Angelina bana ölümcül bir bakış attı. Ben de karşılık verdim tabii. Sonra Kiki'ye geri döndüm. Bana evet kafa salladı. Banyoya gittim. Üstündekileri makinaya attım ve duş almak istedim. Küveti vardı. Küvete girdim ve duş almaya başladım.
-45 dakika sonra-
Duştan çıktım ve üstüme ne giyebileceğimi düşündüm. Belime bir havlu sardım ve salona gittim.
"Hey Angelina, kuru kıyafetleri nereden bulabilirim?"
"Yatak odasında var."
Salondan çıktım ve yatak odasına ayırdım. Dolabı açtım ve üstümü giydim. tam dolabı kapatacaktım ki boynumda bir nefes hissettim. Hemen arkama döndüm.
Angelina elinde bir bıçakla duruyordu.
"İnk'ten uzak dur yoksa..."
"Yoksa ne?"
İplerimle Angelina'yı sardım. Elindeki bıçağı yere attı ve sahte bir şekilde ağlamaya başladı. İnk içeri girdi ve bizi o pozisyonda görünce hemen benim yanıma geldi.

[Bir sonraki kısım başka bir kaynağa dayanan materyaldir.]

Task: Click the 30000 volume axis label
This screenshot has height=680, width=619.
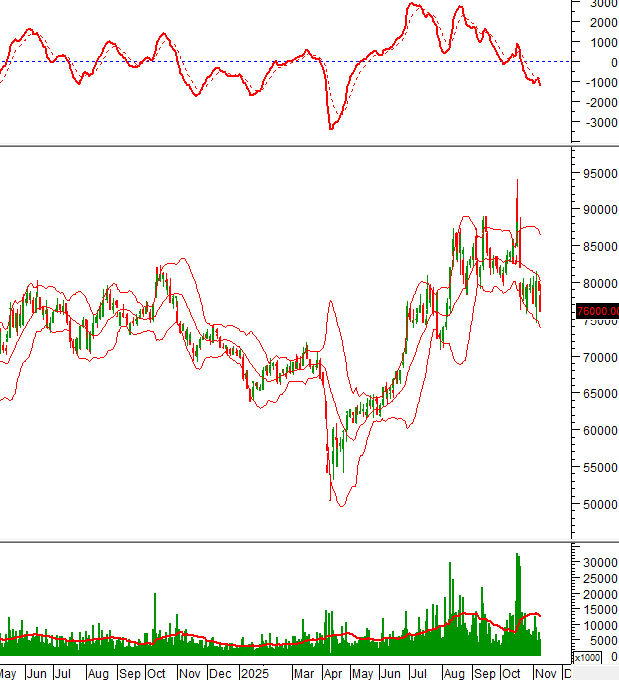Action: coord(597,563)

"Error hemen Angelina'yı bırak!"
"Ama-"
"ERROR!"
Birden bana tokat attı. Glitchlenmeye başladım. Gözümden yaşlar akıyordu. Angelina'yı bıraktım. Kiki elleriyle ağzını kapattı. Bana bakıyordu. Odadan koşarak çıktım. Kiki'nin arkamdan bağırdığını duydum.
"ERROR! GERİ GEL ÜZGÜNÜM!"
Umurumda bile değildi. Banyoya girdim ve makinanın içinden kıyafetlerimi alıp dışarı çıktım. Eve girdim ve odamda üstümü değiştirdim. Evden çıktım ve elimdeki kıyafetleri bırakmak için Angelina denen Şeytan'ın evine gittim. Kapıyı vurdum ve kapıyı Kiki açtı.
"Error ben-"
"Bunun için çok geç..."
Kıyafetleri Kiki'nin yüzüne doğru fırlattım. Ağlamamaya çalışıyordum. Kiki de bunu fark etmiş olmalı ki bana üzgünce bakıyordu. Sonra arkada Angelina denen Şeytan belirdi.
"İnky~? Gelmiyor musun?"
Beni görmüş olmalı ki Kiki'yi öpmeye başlamıştı. Kiki itmeye çalışıyor gibi görünüyordu. Ama umurumda değil! Gözlerimden birkaç yaş geldi. Gözlerimi sıkıca kapadım ve evden koşarak uzaklaşarak eve döndüm. İçeri girdim ve bir kâğıt aldım. Sonra Kiki'nin olan kapşonluyu giydim. Biraz küçük gelse de hâlâ o sevdiğim yoğun boya kokusunu alabiliyordum. Elime Kiki'yi yaptığım bebeği alıp aşağıya indim ve masanın üzerine bir notla anahtarlarını bıraktım. Evden çıktım ve kâğıtta verilen adrese gittim. Bir kaleye benziyordu. Çok büyüktü. Önünde iki koruma vardı. Kapını önüne gittiğimde korumalar beni durdurdu.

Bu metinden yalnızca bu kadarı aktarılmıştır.